SMB stops responding during large backup

June 1, 20251 yr

I have a multi disk ZFS portion with shares via SMB. I run daily incremental and monthly full backups. The daily incremental have never failed. I've had a few monthly full backups fail when unraid SMB stops responding and I see at least one core pegged at 100%. The console is responsive yet I've been unable to stop the array as that task never completes. I've tried powerdown -r from the console and that also never completes. This is what I see on the console screen:

Edited June 1, 20251 yr by Morris0

Quote

June 2, 20251 yr

Community Expert

Enable the syslog server and post that after it happens again, together with fresh diagnostics.

Quote

June 2, 20251 yr

Author

Thank you Jorge,

I set up logging to disk yesterday and also found that the ZFS pool needed to be updated which I did. Neither of them should matter yet I had a full backup complete last night and I have another one running now. We will see what happens.

Morris

Quote

June 2, 20251 yr

Author

It happened again. By the way this is on V 1.1.1

You may notice a time discrepancy in the log. This is the result of the server sleeping, I use the Dynamix S3 Sleep plugin. I'm attaching a screenshot of the console and the log.syslog-NAS.log

Also interesting, I see 3 cores at 100% on the dashboard yet a top from the console shows no process reaching 2%

Thank you in advance for looking into this,

Morris

Edited June 2, 20251 yr by Morris0

Quote

June 2, 20251 yr

Community Expert

There's a zfs related crash, suggesting a problem with the pool, or a hardware issue making zfs crash, post the diags mostly to see the hardware used, in cases there are any known issues.

Quote

June 2, 20251 yr

Author

Thank you Jorge,

For my education, what told you it's ZFS? I'm attaching the diagsnas-diagnostics-20250602-1104.zip

Quote

June 2, 20251 yr

Author

Hi Jorge,

I have two pools, and the one I'm not writing the backup to has a corrupted file:

pool: ssdpool

state: ONLINE

status: One or more devices has experienced an error resulting in data

corruption. Applications may be affected.
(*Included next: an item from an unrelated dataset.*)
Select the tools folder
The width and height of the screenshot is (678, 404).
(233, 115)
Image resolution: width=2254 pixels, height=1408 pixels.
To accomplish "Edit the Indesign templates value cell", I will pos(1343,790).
action: Restore the file in question if possible. Otherwise restore the

entire pool from backup.

see: https://openzfs.github.io/openzfs-docs/msg/ZFS-8000-8A

scan: scrub repaired 0B in 00:20:48 with 0 errors on Thu May 1 04:20:49 2025

config:

NAME STATE READ WRITE CKSUM

ssdpool ONLINE 0 0 0

mirror-0 ONLINE 0 0 0

sdb1 ONLINE 0 0 0

sdf1 ONLINE 0 0 0

errors: Permanent errors have been detected in the following files:

/mnt/ssdpool/system/docker/docker.img

Possibly this is the issue. I can delete /mnt/ssdpool/system/docker/docker.img

Is there a way for me to get a replacement?
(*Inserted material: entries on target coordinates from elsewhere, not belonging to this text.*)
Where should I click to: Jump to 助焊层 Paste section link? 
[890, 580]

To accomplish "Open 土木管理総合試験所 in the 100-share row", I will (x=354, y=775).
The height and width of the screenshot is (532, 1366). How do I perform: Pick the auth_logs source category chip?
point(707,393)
Can you tell which pool is the cause of the hang?

Thank you,

Morris

Quote

June 2, 20251 yr

Community Expert

41 minutes ago, Morris0 said:
For my education, what told you it's ZFS?
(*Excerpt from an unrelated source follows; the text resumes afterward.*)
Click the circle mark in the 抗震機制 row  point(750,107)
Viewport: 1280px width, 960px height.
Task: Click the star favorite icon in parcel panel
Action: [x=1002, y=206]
The call trace mentions zfs:

Jun 2 08:12:41 NAS kernel: ddt_enter+0xe/0x20 [zfs]

Jun 2 08:12:41 NAS kernel: zio_ddt_write+0x62/0x420 [zfs]

Jun 2 08:12:41 NAS kernel: ? zio_push_transform+0x34/0x80 [zfs]

Jun 2 08:12:41 NAS kernel: zio_execute+0xba/0xf0 [zfs]

I missed that on the screenshot before, since it's less visible.

28 minutes ago, Morris0 said:
data
corruption

This typically indicates a hardware issue, mot often bad RAM, and it can be the cause of the other issue, start by running memtest.

Quote

June 2, 20251 yr

Author

Thank you Jorge,

I'm going to run the RAM test. That will take some time with 32-GB. When I started the shutdown, I observed that 3 of my HDD did not spin up while the other two did. Interesting that 3 CPU cores are pegged. I have two different SATA controllers in the system. One with 4 ports from the motherboard and the other is an M2 SATA adapter with 6 Ports. When I get the system up, I will look at the relationship of the disks that did not spin up and the controler they are on.

Morris

Quote

June 2, 20251 yr

Author
Solution

Hi Jorge,

I'm confirming it's a memory issue, easy enough to address.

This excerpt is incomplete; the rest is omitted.